Giant Surf Clams Over Steamed Noodles ($6.80) was an excellent rice noodle dish. Lots of fresh clam chunks over tender noodles with the perimeter covered with Bok Choy. We have also ordered the version with Spareribs over Steamed Noodle ($6.30)
Bean Curd roll in Fish broth ($5.30) is from their specialties menu. Nice looking dish that combines chewy bean curd with a subtle fish broth. Not really vegetarian.
Chinese Broccoli with Oyster Sauce ($7.30) is a nice healthy choice to round out a meal. It is served with oyster sauce on the side.
Durian Puff Pastry ($6.30) for 3 crispy yet smelly delights. Not particularly beautiful, yet done very well. Price increase $1.50 over a previous visit.
Chinese Herbal Grass Jelly ($3.68) was significantly detuned in terms of medicinal flavors from the past. More sweet than most.
Chicken Feet with black bean sauce ($3.68) was made the classic way with a spot of jalapeno, and hit the spot 100%.

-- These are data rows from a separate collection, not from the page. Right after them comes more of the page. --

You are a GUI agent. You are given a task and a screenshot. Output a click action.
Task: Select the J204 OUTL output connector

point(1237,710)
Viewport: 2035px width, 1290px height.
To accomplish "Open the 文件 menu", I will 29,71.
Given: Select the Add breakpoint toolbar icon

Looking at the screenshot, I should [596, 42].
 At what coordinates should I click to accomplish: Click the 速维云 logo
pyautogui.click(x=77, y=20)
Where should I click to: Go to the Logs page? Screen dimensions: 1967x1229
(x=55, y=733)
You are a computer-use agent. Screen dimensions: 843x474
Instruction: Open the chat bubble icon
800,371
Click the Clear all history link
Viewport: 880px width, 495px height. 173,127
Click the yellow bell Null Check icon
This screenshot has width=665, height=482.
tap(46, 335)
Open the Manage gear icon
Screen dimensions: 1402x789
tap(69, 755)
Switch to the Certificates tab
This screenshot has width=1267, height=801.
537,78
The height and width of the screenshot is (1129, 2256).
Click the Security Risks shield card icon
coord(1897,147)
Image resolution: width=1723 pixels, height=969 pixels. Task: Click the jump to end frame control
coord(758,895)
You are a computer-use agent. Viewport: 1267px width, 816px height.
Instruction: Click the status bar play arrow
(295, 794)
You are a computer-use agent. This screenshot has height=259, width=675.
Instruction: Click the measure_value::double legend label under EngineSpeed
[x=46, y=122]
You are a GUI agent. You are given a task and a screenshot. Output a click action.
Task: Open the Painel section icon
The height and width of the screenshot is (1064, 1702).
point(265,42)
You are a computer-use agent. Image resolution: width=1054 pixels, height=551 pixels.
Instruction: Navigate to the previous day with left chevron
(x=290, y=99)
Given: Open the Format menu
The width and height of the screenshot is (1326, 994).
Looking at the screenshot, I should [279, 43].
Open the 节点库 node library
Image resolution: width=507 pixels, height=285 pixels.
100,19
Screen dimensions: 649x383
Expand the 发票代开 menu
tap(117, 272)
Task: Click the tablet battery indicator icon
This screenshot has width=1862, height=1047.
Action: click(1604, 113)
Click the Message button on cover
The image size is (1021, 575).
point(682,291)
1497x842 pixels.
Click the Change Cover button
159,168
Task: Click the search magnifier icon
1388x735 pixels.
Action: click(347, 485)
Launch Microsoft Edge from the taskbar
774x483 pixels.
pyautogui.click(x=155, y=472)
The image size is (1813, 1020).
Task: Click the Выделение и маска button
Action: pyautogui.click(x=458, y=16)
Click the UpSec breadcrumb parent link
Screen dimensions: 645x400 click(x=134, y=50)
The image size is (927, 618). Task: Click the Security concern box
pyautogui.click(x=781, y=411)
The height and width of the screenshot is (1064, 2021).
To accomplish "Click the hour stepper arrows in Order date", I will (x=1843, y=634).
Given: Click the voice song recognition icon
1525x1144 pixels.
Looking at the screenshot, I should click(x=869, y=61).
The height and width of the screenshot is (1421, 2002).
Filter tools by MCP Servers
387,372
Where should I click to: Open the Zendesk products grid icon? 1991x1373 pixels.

Pineapple Buns ($4.30) are suprisingly good. Freshly made and full of tender filling.
Steamed BBQ Pork Buns ($3.68) had 3 reasonably sized buns with a bit too much dough.
Egg Yolk Lava Bun ($3.80) was excellent and reminded us of Hong Kong. Freshly steamed, lots of yolk, and some flavorful yolk at that.
Portuguese Egg Tarts ($4.30) are done well here. A nice change of pace from the regular ones.
Super Egg Puff ($3.80) is not as nice as Koi Palace but still excelled with good crispiness and sweetness at a lower price.
Steamed Shanghai Dumplings ($4.30) were dismal as expected. Served in a metal holder. Flavor was ok at least. Go visit Shanghai Dumpling Shop in Millbrae instead. In 2019 they added a bunch of different colors ones copying Dragon Beaux. Just visit Din Tai Fung Instead.
Chiu Chou Steamed Dumplings ($3.80) included 3 good sized dumplings filled with pork, cilantro, peanuts and a bit of heat.
Champagne Seafood 2018
Dinner Food Picks:
Double Boiled Soup of the Day ($23.95) was squab with Chinese herbs. Spot on 6 hour soup with lots of meat to pick at.
Smoked Honey Sea Bass ($32.80) looked like R&G Lounge’s version, but was a couple notches below them in quality.
Steamed Eggs with clams ($13.80) is the Chinese version of Cha Wan Mushi. Champagne does it well. Lots of clams.
Pea sprouts with garlic ($16.80) were decent but not exceptional. We got them in supreme broth ($16.95) which lagged R&G’s version slightly.
Half Chicken with Red Shallot oil ($13.95) was a variation on steamed chicken. A bit more flavor and highly recommended.
Fried rice ($16.95) with scallops and egg was also spot on.
Beef Chow Fun ($14.95) was satisfying with lots of tender beef.
Champagne Seafood Roasted Duck ($16.80 for half) was excellent. Lots of juicy and tender meat made for one of the better classic roast dishes.
Roast Squab ($16.80) was also excellent though very pricey. Crisp, good deep flavor.
Nam Yu Roast Crispy Chicken ($13.80 for half) was slightly above average with crisp skin and juicy meat.
They maintained a dessert buffet from the old days, with fruit, osmanthus jello, cold sweet soup and more.
Service was solid with plate changes, tea refills, water refills happening without asking. Dim Sum circulated pretty well during the noon hour, then tapered off. Champagne Seafood Restaurant has a lot of guts re-opening a Chinese restaurant after failing at the buffet and this format in the past. Food was solid and prices were reasonable. Lunch was good enough to prompt us to come back and see how dinner is.
Local top spots Daly City Koi Palace and Millbrae’s Asian Pearl Peninsula still rank higher. Hopefully in time, this place will become even better.